By Corey Mitchell and Rachel Stassen-Berger
U.S. Sen. Al Franken and six Democratic colleagues in the Senate penned letters to former Internal Revenue Service Commissioner Douglas Shulman in February 2012, asking whether the IRS intended to investigate social welfare organizations "engaged in a substantial or even a predominant amount of campaign activity."
"We urge you to protect the legitimate section 501(c)(4) entities by preventing non-conforming organizations that are focused on federal election activities from abusing the tax code," the Feburary letter read, in part.
The letter sent to Shulman in March had a more stern tone and recommendations for cracking down on "questionable practices."
"We urge the IRS to take ... steps immediately to prevent abuse of the tax code by political groups focused on federal election activities. But if the IRS is unable to issue administrative guidance in this area then we plan to introduce legislation to accomplish these important changes," the March letter read, in part.
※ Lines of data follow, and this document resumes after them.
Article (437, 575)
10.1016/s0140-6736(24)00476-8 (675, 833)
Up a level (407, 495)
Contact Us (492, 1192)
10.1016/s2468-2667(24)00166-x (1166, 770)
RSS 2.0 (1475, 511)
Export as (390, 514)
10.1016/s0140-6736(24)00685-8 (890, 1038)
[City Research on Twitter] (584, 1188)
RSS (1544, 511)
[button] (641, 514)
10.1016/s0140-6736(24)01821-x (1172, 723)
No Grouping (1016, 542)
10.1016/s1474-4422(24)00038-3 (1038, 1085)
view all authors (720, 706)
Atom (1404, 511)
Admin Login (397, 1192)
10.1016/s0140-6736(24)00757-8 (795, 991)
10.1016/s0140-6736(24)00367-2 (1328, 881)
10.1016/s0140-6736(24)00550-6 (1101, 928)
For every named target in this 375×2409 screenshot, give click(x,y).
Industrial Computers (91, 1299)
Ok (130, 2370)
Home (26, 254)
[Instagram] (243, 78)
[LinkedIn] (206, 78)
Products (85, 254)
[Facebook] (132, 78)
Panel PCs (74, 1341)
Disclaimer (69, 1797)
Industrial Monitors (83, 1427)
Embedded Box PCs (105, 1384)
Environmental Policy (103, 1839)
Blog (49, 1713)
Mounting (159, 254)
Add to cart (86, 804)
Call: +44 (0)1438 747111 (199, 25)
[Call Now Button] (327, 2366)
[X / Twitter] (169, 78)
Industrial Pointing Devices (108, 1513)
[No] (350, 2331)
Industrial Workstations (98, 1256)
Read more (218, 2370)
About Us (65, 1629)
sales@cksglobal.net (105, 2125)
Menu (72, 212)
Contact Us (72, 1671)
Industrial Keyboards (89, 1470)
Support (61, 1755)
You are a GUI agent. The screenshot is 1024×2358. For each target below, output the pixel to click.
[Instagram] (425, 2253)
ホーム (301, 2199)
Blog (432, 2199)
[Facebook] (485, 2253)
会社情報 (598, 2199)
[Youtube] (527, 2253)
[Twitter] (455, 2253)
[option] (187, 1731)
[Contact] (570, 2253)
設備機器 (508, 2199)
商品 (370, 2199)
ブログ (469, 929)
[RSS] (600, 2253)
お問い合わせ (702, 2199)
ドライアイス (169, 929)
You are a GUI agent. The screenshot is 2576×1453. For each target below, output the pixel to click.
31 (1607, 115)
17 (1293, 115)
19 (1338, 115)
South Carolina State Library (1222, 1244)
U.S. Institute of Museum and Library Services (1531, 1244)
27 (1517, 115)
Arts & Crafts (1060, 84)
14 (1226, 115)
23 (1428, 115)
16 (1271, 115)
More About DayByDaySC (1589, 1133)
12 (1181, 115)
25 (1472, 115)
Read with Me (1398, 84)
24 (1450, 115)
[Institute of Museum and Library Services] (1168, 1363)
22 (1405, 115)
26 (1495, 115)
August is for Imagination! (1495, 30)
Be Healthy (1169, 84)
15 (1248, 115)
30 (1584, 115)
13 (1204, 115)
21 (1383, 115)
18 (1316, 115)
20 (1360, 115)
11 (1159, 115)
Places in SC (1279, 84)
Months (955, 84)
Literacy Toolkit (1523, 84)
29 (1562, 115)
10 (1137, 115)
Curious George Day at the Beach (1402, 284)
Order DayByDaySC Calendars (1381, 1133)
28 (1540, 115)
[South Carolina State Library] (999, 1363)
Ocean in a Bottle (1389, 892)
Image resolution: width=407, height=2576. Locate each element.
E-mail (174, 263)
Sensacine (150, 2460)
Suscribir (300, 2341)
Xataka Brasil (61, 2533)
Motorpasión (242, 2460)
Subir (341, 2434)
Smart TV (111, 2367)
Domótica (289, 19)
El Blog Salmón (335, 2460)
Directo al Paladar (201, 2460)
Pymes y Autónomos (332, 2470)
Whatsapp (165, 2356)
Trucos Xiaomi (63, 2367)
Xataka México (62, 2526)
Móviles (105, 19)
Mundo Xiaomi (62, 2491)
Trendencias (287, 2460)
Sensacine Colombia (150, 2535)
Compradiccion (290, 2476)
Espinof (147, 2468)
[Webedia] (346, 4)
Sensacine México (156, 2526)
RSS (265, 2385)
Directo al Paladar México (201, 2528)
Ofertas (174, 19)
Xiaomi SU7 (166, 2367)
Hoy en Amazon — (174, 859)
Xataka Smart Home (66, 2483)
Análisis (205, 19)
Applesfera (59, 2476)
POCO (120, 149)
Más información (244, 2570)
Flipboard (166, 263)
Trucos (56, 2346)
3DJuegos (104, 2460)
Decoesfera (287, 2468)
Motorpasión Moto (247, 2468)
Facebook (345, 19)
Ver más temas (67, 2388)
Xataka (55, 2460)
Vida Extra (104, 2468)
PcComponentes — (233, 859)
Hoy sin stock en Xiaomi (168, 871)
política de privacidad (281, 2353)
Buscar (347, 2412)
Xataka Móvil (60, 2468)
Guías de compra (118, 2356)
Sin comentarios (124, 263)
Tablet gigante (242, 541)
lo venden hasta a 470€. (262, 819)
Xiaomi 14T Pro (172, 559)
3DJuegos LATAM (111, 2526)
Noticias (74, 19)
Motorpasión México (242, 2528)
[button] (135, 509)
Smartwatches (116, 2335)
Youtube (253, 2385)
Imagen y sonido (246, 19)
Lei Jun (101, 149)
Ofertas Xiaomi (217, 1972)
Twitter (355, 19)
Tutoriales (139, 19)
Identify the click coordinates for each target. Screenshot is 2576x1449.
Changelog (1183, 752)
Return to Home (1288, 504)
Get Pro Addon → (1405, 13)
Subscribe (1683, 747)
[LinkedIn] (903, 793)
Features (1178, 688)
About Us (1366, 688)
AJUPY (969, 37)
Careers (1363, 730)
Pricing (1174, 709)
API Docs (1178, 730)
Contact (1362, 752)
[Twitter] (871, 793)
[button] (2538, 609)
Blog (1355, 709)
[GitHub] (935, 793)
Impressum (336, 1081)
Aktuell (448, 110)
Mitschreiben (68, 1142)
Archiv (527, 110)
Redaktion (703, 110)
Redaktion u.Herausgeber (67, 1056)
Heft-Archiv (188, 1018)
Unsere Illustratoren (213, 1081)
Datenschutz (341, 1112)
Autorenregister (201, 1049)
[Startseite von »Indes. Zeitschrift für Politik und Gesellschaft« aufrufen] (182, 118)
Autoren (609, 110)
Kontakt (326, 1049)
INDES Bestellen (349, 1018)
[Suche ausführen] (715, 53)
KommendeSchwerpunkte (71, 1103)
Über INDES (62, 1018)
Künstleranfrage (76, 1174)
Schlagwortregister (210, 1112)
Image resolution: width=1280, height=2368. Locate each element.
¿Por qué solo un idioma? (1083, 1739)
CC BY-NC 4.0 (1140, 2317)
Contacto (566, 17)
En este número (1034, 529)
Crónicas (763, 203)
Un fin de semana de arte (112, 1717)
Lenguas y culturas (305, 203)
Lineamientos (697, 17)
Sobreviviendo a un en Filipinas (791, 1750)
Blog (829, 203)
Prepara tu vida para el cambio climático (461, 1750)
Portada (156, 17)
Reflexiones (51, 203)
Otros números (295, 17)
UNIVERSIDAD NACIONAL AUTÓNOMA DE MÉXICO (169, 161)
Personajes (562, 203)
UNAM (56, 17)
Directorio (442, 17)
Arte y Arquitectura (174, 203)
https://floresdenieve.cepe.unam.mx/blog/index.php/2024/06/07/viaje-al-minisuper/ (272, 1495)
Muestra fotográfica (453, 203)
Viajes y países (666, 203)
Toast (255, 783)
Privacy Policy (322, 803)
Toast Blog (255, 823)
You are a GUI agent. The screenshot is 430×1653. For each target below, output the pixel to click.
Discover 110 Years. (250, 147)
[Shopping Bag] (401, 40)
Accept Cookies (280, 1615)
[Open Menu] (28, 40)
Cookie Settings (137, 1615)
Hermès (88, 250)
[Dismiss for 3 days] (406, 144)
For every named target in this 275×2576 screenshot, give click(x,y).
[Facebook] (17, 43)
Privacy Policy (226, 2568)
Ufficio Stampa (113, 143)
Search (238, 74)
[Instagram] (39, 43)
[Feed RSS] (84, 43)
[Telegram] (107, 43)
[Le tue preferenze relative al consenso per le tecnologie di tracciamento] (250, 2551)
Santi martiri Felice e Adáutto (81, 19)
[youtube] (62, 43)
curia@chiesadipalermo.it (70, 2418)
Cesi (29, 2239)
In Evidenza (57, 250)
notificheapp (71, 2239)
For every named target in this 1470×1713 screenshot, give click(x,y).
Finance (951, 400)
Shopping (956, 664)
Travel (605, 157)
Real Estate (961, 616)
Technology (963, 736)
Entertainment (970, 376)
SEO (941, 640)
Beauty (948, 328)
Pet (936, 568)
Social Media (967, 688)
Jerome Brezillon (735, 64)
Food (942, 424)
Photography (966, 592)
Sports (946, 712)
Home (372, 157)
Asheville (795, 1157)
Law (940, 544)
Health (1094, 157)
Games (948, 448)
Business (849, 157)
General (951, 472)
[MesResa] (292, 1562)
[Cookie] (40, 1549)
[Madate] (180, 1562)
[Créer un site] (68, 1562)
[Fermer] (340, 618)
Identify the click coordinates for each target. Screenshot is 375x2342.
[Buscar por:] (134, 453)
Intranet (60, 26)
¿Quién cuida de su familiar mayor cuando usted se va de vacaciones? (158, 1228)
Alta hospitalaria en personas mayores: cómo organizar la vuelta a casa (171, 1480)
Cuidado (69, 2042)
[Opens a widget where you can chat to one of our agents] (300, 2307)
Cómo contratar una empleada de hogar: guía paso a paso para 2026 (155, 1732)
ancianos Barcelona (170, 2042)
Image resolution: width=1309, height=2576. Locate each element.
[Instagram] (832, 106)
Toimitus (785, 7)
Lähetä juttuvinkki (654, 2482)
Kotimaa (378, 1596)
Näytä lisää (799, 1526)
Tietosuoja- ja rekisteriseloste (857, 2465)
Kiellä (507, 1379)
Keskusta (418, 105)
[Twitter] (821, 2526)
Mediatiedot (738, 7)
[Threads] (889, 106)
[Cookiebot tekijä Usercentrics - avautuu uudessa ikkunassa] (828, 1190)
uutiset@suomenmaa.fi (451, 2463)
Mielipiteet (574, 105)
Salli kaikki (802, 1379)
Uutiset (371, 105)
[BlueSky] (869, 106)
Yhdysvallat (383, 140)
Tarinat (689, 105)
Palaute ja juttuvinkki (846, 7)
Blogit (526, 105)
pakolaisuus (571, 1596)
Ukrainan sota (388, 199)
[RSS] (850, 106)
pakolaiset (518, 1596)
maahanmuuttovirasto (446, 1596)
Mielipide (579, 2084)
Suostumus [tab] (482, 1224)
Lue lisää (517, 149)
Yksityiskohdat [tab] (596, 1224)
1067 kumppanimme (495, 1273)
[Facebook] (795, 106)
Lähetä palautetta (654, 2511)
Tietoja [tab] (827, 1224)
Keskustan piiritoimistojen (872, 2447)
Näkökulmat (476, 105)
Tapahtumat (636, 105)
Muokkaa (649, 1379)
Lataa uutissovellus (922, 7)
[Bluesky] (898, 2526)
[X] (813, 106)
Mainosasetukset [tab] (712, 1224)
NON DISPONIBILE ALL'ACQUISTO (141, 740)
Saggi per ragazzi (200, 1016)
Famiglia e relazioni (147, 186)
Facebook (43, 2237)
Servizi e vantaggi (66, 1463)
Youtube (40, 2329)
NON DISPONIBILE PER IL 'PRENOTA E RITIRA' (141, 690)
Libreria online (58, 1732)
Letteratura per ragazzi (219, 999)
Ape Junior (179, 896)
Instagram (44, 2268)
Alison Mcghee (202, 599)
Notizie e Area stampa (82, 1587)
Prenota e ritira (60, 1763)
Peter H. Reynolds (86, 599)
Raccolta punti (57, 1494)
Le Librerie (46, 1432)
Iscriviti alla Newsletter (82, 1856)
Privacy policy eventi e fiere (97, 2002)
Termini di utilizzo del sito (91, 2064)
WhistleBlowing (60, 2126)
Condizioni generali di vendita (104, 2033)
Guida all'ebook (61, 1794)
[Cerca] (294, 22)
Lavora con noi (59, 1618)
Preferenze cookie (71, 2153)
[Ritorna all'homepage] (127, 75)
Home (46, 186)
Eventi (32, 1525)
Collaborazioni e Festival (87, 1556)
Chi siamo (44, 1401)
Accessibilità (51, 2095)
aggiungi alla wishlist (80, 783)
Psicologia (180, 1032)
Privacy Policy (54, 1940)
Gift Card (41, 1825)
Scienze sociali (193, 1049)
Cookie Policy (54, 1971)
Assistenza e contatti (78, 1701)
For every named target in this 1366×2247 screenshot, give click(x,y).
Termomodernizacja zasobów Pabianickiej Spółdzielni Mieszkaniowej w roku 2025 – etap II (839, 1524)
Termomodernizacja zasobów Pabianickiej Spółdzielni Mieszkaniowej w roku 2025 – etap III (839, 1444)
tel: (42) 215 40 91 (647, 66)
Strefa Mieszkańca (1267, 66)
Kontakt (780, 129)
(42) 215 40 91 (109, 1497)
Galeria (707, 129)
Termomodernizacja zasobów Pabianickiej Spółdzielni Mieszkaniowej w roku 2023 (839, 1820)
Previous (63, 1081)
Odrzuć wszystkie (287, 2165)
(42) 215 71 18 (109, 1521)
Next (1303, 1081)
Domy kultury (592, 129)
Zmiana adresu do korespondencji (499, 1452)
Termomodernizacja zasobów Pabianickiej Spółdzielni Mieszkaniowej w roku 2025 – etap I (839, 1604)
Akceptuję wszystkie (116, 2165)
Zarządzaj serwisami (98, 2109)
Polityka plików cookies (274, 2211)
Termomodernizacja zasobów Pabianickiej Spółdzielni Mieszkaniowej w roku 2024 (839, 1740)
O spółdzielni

In the wake of the IRS admission that staff targeted dozens of tea party and conservative groups for extra scrutiny during the tax-exempt status application process, Republicans in Washington, D.C., and Minnesota have tried to pin blame on the Democratic senators.
On Thursday, Republican Minnesota Sen. Julianne Ortman criticized Franken, saying the letter contributed to a culture in Washington that allowed the targeting.
During an appearance on CNN on Monday, Sen. Franken called for a "non-partisan" inquiry into all 501(c)(4) groups.
Last year's letters -- signed by Franken, Chuck Schumer of New York and several others -- do not request that the IRS specifically target tea party or conservative groups. It was also sent more than a year after the IRS began targeting the groups.